第三者を含めた検討委員が再発防止への議論を開始

 公共工事入札をめぐる談合事件が発生した日高川町は21日、第三者を含めた官製談合再発防止検討委員会を立ち上げ、同日、役場で第1回会合が開かれた。

 昨年11月、元副町長が官製談合防止法違反などの容疑で逮捕・起訴され、懲役2年6カ月、執行猶予4年の有罪判決を言い渡された。元建設課長(現在は総務課付)も今年2月、同容疑で逮捕・起訴され、現在も公判中となっている。

 委員会の委員長は和歌山高専名誉教授の中本純次氏で、委員は元和歌山県技監の楠見和紀氏、弁護士の石倉誠也氏、元日高川町監査委員の西育雄氏、役場総務課長の戸根康文氏の計5人で構成。事件の原因究明、再発防止策、入札制度の検証などについて協議する。

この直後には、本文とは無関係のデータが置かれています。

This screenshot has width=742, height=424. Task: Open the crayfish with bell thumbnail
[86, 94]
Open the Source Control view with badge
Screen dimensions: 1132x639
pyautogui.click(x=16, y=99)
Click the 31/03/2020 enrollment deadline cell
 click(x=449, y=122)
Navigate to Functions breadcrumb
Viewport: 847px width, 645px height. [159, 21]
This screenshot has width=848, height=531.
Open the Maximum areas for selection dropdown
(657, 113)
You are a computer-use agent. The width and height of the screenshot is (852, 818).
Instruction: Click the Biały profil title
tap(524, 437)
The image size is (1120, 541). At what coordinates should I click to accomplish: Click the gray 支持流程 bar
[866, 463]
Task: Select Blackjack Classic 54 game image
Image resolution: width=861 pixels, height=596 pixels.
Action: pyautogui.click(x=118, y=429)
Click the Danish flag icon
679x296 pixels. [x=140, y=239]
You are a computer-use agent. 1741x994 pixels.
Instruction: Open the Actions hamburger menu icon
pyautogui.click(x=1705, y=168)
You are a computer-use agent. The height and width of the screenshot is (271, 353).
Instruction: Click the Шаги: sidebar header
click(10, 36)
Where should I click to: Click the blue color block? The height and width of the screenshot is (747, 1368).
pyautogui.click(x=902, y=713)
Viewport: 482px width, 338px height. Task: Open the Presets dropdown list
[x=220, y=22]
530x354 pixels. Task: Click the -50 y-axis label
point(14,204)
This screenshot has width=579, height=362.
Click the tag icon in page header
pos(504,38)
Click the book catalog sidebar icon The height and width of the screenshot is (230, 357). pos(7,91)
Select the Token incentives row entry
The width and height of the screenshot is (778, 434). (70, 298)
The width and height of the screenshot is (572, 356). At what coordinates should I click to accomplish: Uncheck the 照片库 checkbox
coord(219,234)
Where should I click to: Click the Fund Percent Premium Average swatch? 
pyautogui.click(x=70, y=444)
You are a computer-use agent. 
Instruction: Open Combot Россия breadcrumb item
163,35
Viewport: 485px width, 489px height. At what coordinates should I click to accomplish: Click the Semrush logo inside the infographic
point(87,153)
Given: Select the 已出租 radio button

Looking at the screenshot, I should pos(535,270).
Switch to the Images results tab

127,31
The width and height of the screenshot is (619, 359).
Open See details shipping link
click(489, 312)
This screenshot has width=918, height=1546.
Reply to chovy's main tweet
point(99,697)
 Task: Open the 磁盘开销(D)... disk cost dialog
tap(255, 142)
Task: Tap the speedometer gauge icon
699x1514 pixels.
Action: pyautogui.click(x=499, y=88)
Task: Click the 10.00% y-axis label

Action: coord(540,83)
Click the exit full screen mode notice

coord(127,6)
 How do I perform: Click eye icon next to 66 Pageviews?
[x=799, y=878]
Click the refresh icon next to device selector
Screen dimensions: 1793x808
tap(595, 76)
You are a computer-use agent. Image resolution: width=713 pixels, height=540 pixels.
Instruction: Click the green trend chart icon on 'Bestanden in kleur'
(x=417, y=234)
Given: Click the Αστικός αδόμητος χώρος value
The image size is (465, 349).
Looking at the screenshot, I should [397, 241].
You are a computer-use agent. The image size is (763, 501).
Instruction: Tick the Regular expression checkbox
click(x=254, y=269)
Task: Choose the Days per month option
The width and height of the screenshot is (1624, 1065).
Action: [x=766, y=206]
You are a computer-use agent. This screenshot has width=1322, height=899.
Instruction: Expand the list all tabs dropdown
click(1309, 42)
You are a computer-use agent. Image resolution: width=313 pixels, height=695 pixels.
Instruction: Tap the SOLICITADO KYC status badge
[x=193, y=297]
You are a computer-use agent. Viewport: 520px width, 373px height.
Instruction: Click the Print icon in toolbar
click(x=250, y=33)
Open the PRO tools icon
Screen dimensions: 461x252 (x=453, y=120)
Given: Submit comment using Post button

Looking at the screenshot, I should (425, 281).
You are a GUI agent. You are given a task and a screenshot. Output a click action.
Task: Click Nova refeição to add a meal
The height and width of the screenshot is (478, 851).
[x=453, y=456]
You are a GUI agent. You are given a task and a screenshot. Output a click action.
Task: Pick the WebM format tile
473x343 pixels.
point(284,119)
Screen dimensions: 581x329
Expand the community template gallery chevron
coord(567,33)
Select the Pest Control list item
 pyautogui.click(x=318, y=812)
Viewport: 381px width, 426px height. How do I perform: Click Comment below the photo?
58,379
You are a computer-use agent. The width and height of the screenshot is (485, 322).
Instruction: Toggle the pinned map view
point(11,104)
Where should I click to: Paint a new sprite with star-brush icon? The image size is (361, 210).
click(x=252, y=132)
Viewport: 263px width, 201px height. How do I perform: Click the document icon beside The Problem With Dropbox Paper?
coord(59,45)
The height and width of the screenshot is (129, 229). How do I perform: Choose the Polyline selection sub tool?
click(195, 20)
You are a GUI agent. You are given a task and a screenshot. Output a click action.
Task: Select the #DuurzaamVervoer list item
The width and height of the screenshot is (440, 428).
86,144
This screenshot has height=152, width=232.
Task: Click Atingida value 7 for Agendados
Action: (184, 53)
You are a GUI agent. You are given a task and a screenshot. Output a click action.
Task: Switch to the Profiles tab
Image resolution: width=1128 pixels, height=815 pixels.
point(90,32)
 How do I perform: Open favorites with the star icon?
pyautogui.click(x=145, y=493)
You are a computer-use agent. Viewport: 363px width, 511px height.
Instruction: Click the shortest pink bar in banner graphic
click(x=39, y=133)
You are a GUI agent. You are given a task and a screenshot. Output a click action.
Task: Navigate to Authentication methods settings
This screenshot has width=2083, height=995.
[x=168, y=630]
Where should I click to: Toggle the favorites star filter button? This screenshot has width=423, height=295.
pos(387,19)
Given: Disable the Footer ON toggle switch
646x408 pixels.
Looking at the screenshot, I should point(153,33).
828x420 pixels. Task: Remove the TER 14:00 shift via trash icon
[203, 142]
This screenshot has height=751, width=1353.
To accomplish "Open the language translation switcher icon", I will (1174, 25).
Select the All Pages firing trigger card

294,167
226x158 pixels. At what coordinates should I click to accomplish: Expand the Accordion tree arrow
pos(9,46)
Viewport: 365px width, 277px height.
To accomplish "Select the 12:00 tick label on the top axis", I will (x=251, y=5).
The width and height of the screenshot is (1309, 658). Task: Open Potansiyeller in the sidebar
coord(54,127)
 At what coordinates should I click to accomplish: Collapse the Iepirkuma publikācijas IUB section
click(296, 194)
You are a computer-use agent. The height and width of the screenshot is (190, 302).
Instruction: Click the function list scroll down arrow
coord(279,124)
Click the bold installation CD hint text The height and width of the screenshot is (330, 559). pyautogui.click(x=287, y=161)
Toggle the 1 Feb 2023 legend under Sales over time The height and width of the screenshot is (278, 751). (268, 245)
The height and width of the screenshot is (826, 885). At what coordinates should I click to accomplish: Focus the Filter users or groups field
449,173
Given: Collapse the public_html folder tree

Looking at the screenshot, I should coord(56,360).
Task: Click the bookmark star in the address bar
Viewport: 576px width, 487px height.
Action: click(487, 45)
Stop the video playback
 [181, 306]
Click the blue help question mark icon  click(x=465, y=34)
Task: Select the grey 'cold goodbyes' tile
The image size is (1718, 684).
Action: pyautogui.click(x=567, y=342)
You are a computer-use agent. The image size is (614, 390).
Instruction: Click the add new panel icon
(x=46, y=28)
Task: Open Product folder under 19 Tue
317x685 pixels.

 この日の初会合では戸根総務課長が「本町で起きた入札に関わった事件。再発防止に向けて外部の皆さんの意見をいただき、改革に取り組んでいきたい」と述べ、事件の経緯などについても説明した。意見交換では工事の入札方法について質問する声があったほか、「他の自治体の談合防止マニュアルを参考にしてはどうか」などという意見も上がった。

 委員会は秋をめどに対応策などをまとめ、久留米啓史町長に報告する。